━━━━━ SUPPLIED DATA

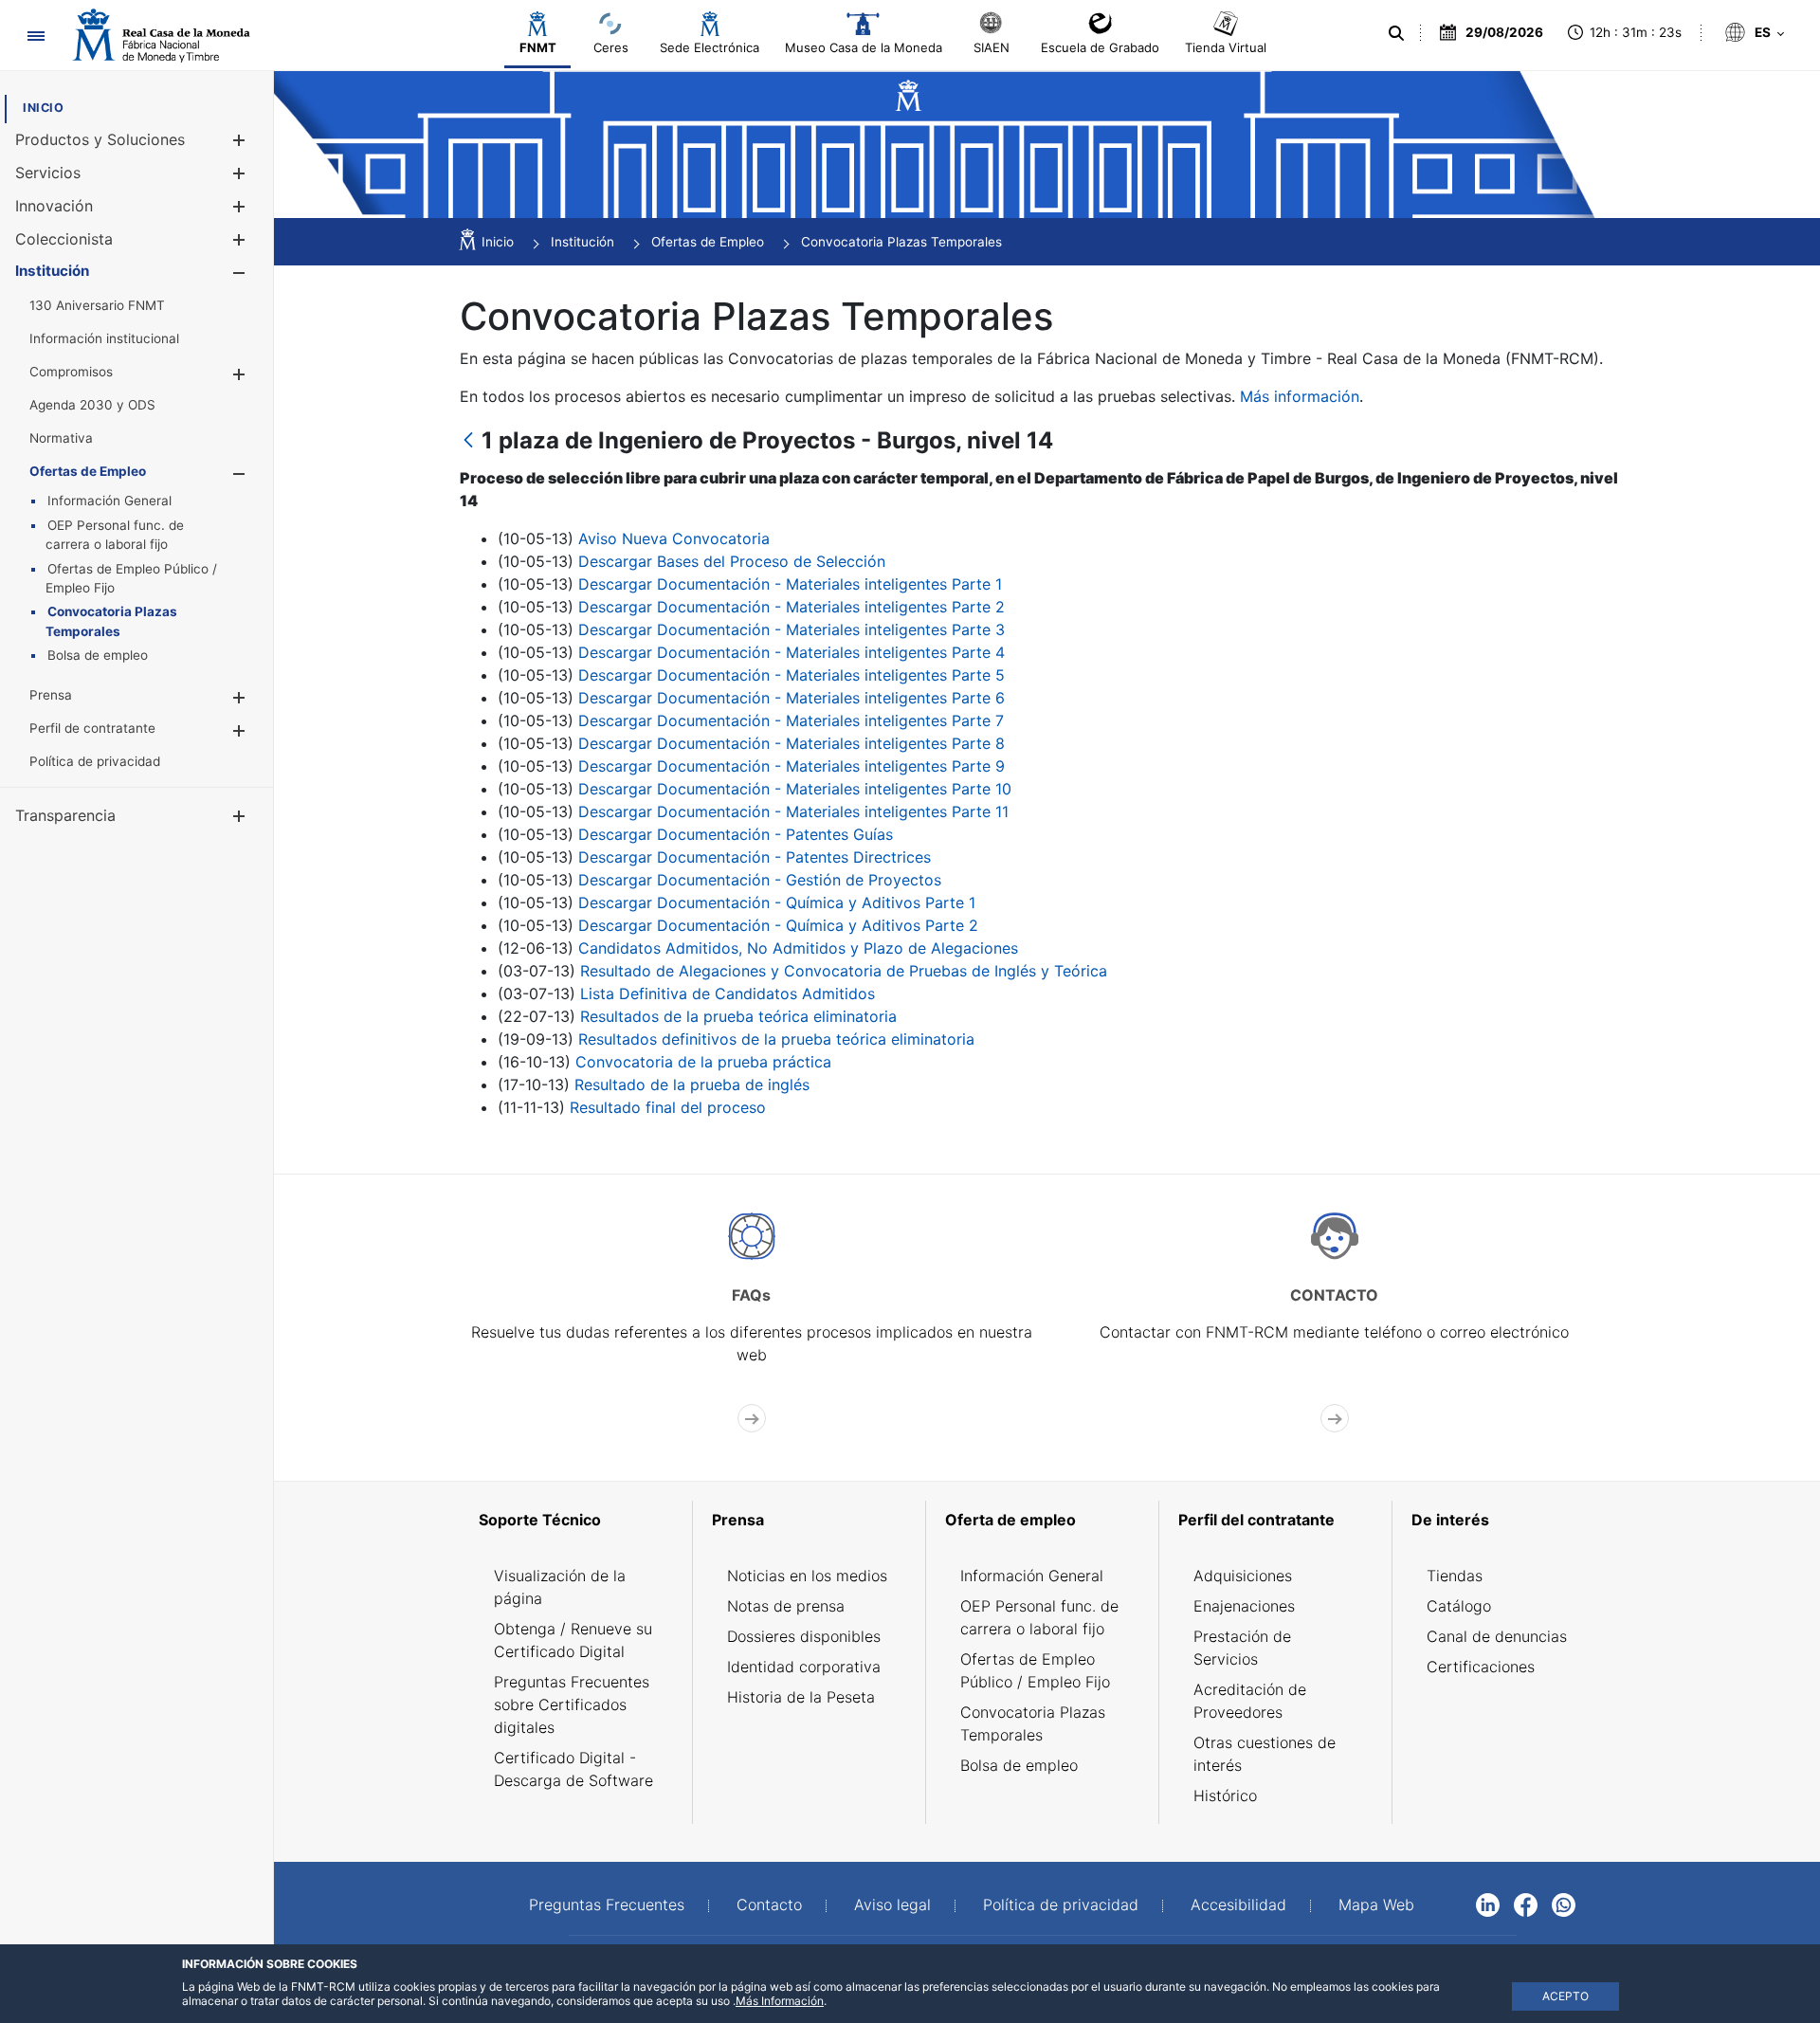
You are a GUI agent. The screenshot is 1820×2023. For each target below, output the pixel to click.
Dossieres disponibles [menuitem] (804, 1636)
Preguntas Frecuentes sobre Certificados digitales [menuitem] (571, 1704)
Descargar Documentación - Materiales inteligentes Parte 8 (791, 743)
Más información (1299, 396)
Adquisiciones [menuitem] (1242, 1575)
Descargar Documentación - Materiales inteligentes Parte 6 (791, 697)
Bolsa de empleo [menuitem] (1019, 1765)
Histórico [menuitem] (1225, 1795)
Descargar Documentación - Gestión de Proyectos (759, 879)
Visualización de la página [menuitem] (560, 1587)
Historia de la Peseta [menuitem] (801, 1696)
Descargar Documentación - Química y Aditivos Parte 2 (778, 925)
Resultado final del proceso (668, 1107)
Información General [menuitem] (1031, 1575)
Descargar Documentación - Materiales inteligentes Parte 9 (791, 765)
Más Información (780, 2001)
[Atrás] (468, 441)
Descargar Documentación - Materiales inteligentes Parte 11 (793, 811)
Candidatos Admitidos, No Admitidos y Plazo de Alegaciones (798, 948)
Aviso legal (892, 1904)
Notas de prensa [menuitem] (786, 1605)
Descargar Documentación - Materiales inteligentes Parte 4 (791, 652)
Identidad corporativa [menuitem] (804, 1666)
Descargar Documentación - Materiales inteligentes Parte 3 (791, 629)
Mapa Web (1376, 1904)
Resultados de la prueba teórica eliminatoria (738, 1016)
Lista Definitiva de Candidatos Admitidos (727, 993)
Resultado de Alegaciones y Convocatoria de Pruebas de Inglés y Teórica (843, 970)
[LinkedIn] (1488, 1903)
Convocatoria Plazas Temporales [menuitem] (1032, 1723)
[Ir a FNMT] (161, 36)
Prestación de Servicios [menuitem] (1242, 1647)
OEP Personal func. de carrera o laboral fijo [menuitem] (1039, 1617)
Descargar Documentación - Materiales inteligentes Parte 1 (790, 583)
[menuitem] (43, 108)
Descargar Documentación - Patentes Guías (735, 834)
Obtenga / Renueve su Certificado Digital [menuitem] (573, 1640)
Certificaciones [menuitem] (1481, 1666)
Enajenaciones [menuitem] (1244, 1605)
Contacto (769, 1904)
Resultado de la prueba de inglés (692, 1084)
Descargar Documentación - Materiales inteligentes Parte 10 (794, 788)
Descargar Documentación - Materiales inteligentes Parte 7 (791, 720)
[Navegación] (35, 35)
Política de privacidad (1060, 1904)
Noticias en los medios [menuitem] (807, 1575)
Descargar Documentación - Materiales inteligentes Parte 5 (791, 674)
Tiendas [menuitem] (1455, 1575)
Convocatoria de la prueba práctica (703, 1061)
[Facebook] (1526, 1903)
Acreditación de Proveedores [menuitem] (1249, 1701)
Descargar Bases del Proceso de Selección (731, 561)
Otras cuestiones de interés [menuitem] (1264, 1754)
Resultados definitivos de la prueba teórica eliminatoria (776, 1039)
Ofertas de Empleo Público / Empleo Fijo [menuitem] (1035, 1670)
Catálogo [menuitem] (1459, 1605)
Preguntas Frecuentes (606, 1904)
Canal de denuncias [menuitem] (1497, 1636)
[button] (238, 140)
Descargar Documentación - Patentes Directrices (754, 856)
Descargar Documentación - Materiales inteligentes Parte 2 (791, 606)
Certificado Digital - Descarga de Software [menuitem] (573, 1769)
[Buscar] (1396, 33)
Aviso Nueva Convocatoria (674, 538)
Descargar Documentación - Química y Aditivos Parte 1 (776, 902)
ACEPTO (1565, 1996)
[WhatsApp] (1563, 1903)
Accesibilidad (1238, 1904)
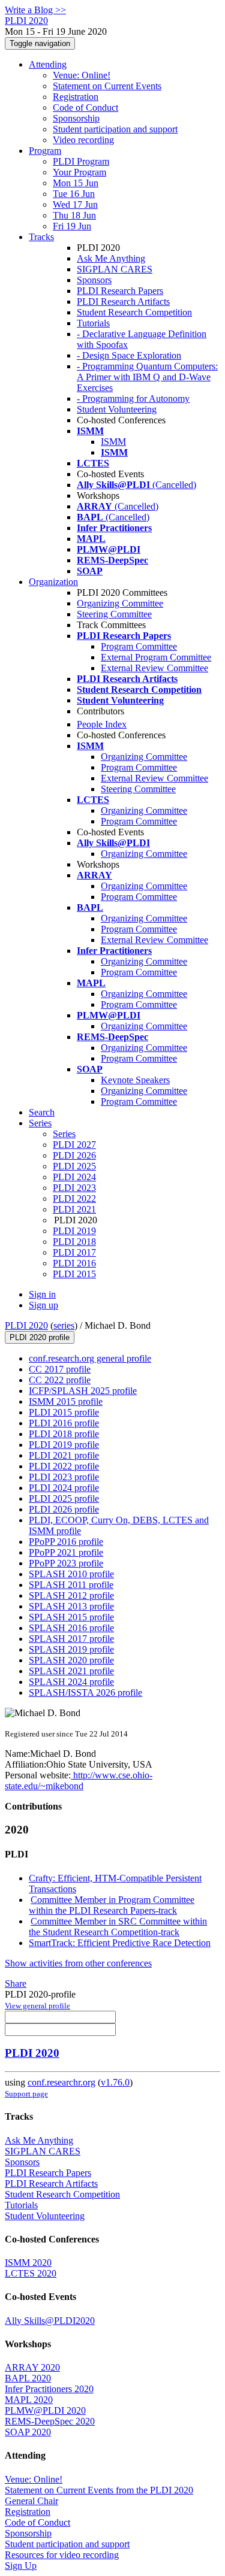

━━━━━━━━━━

*WHAT IS EXPECTED*: Pictures must be left out when the records are transcribed exactly.

*OUTPUT OF THE TASK*:
You are a GUI agent. The screenshot is 1820×2023. For each target below, output the pixel to click.
Dossieres disponibles [menuitem] (804, 1636)
Preguntas Frecuentes sobre Certificados digitales [menuitem] (571, 1704)
Descargar Documentación - Materiales inteligentes Parte 8 (791, 743)
Más información (1299, 396)
Adquisiciones [menuitem] (1242, 1575)
Descargar Documentación - Materiales inteligentes Parte 6 (791, 697)
Bolsa de empleo [menuitem] (1019, 1765)
Histórico [menuitem] (1225, 1795)
Descargar Documentación - Gestión de Proyectos (759, 879)
Visualización de la página [menuitem] (560, 1587)
Historia de la Peseta [menuitem] (801, 1696)
Descargar Documentación - Química y Aditivos Parte 2 (778, 925)
Resultado final del proceso (668, 1107)
Información General [menuitem] (1031, 1575)
Descargar Documentación - Materiales inteligentes Parte 9 (791, 765)
Más Información (780, 2001)
[Atrás] (468, 441)
Descargar Documentación - Materiales inteligentes Parte 11 (793, 811)
Candidatos Admitidos, No Admitidos y Plazo de Alegaciones (798, 948)
Aviso legal (892, 1904)
Notas de prensa [menuitem] (786, 1605)
Descargar Documentación - Materiales inteligentes Parte 4 (791, 652)
Identidad corporativa [menuitem] (804, 1666)
Descargar Documentación - Materiales inteligentes Parte 3 (791, 629)
Mapa Web (1376, 1904)
Resultados de la prueba teórica eliminatoria (738, 1016)
Lista Definitiva de Candidatos Admitidos (727, 993)
Resultado de Alegaciones y Convocatoria de Pruebas de Inglés y Teórica (843, 970)
[LinkedIn] (1488, 1903)
Convocatoria Plazas Temporales [menuitem] (1032, 1723)
[Ir a FNMT] (161, 36)
Prestación de Servicios [menuitem] (1242, 1647)
OEP Personal func. de carrera o laboral fijo [menuitem] (1039, 1617)
Descargar Documentación - Materiales inteligentes Parte 1 (790, 583)
[menuitem] (43, 108)
Descargar Documentación - Patentes Guías (735, 834)
Obtenga / Renueve su Certificado Digital [menuitem] (573, 1640)
Certificaciones [menuitem] (1481, 1666)
Enajenaciones [menuitem] (1244, 1605)
Contacto (769, 1904)
Resultado de la prueba de inglés (692, 1084)
Descargar Documentación - Materiales inteligentes Parte 10 (794, 788)
Descargar Documentación - Materiales inteligentes Parte 7 (791, 720)
[Navegación] (35, 35)
Política de privacidad (1060, 1904)
Noticias en los medios [menuitem] (807, 1575)
Descargar Documentación - Materiales inteligentes Parte 5 (791, 674)
Tiendas [menuitem] (1455, 1575)
Convocatoria de la prueba práctica (703, 1061)
[Facebook] (1526, 1903)
Acreditación de Proveedores [menuitem] (1249, 1701)
Descargar Bases del Proceso de Selección (731, 561)
Otras cuestiones de interés [menuitem] (1264, 1754)
Resultados definitivos de la prueba teórica eliminatoria (776, 1039)
Ofertas de Empleo Público / Empleo Fijo [menuitem] (1035, 1670)
Catálogo [menuitem] (1459, 1605)
Preguntas Frecuentes (606, 1904)
Canal de denuncias [menuitem] (1497, 1636)
[button] (238, 140)
Descargar Documentación - Patentes Directrices (754, 856)
Descargar Documentación - Materiales inteligentes Parte 2 (791, 606)
Certificado Digital - Descarga de Software [menuitem] (573, 1769)
[Buscar] (1396, 33)
Aviso Nueva Convocatoria (674, 538)
Descargar Documentación - Química y Aditivos Parte 1 (776, 902)
ACEPTO (1565, 1996)
[WhatsApp] (1563, 1903)
Accesibilidad (1238, 1904)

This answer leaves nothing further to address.